We can separately consider the magnitude of the selective benefit that would be achieved by replacing phosphorus with arsenic.  In an arsenic-rich phosphorus-limited environment, complete replacement of P with As would give a large competitive advantage (all else being equal).  However, an organism that replaced only a small fraction of its phosphorus with arsenic (as is now claimed for GFAJ-1) would obtain only a proportionately small growth advantage over cells entirely dependent on phosphorus.  For example a cell that replaced 1% of its P with As would still need 99% as much P as its competitors.  A bacterium could achieve the same advantage much more easily by a 1% improvement in the affinity of its phosphate uptake system.

A 1% selective advantage certainly isn't trivial, and, all else being equal, a mutation causing this advantage would be expected to take over a population.  But all else isn't equal if the advantage comes from substituting arsenic for phosphorus.  Rather, replacing a small fraction of the cellular phosphorus with arsenic creates even bigger problems than replacing all of it.  That's because the proteins would have to be able to use both phosphorylated and arsenylated substrates

I think the paper's authors may have been led astray by their initial hope that GFAJ-1 was a member of a shadow biosphere that used only arsenic (not phosphorus) for all of the cellular processes that members of the known biosphere use phosphorus for.  Such a cell would have an integrated arsenic-based metabolism and, if we set aside the chemical stability problems, its recent evolution would be no more problematic than that of phosphorus-based bacteria.  However, once GFAJ-1 was discovered to be a member of the known phosphorus-based biosphere, the authors may not ahve rethought how it could have evolved to have the arsenic-using properties they are attributing to it.

I suspect the difficulty I'm having in clearly explaining the problems isn't a writing problem.  Instead, it's caused by the many intrinsic contradictions that arise when we consider how GFAJ-1 might have evolved to use arsenic.

**  Mono Lake, the natural environment of GFAJ-1, has abundant phosphorus (400 µM) and arsenic (200 µM).


  1. A very interesting post.

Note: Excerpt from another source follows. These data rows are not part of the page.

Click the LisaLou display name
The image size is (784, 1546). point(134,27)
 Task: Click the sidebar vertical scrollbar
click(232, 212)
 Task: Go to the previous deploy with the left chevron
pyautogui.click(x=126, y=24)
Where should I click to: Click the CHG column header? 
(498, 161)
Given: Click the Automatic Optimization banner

From the beginning, I thought that being able to use phosphorus and arsenic interchangeably seemed really implausible, much more so than living off arsenic alone.

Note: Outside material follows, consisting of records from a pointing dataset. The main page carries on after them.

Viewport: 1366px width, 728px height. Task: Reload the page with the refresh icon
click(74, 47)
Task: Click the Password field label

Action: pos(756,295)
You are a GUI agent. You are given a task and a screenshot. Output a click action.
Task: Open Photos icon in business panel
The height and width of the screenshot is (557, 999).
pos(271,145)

  2. Yes, I was awfully excited by the idea of an alternate arsenic based life existing alongside the rest of us. I am a biochemist, and for a couple of exciting days I was wracking my brains for conditions that would stabilize the arsenic ester bond. The interchangeable hypothesis is not robust.

  3. I completely agree. A bacterium closely related to other known species, that is somehow able to incorporate arsenic instead of phosphorus in DNA and other macromolecules, would be even more problematic from an evolutionary viewpoint than mythical creatures such as gryffon.

  4. Mammalian ATP synthase can produce ADP-arsenate without any mutations, according to this paper:

    Hexokinase can use this ADP-arsenate to make glucose-6-arsenate, which can used by glucose-6-phosphate dehydrogenase to reduce NADP. Don't know about the efficiency of these reactions, I expect they're quite low, but my impression is that they're limited by the extremely rapid ADP-arsenate hydrolysis rather than catalytic efficiency.

    I'm no biochemist, but is it conceivable that, if an organism could protect ADP-arsenate from hydrolysis, a significant number of enzymes could actually use it without any mutations?

    Perhaps in a bacterium already adapted to high As levels, that could allow it to survive with high As and low P. It would of course be very sick, but it could be enough to give it time to adapt.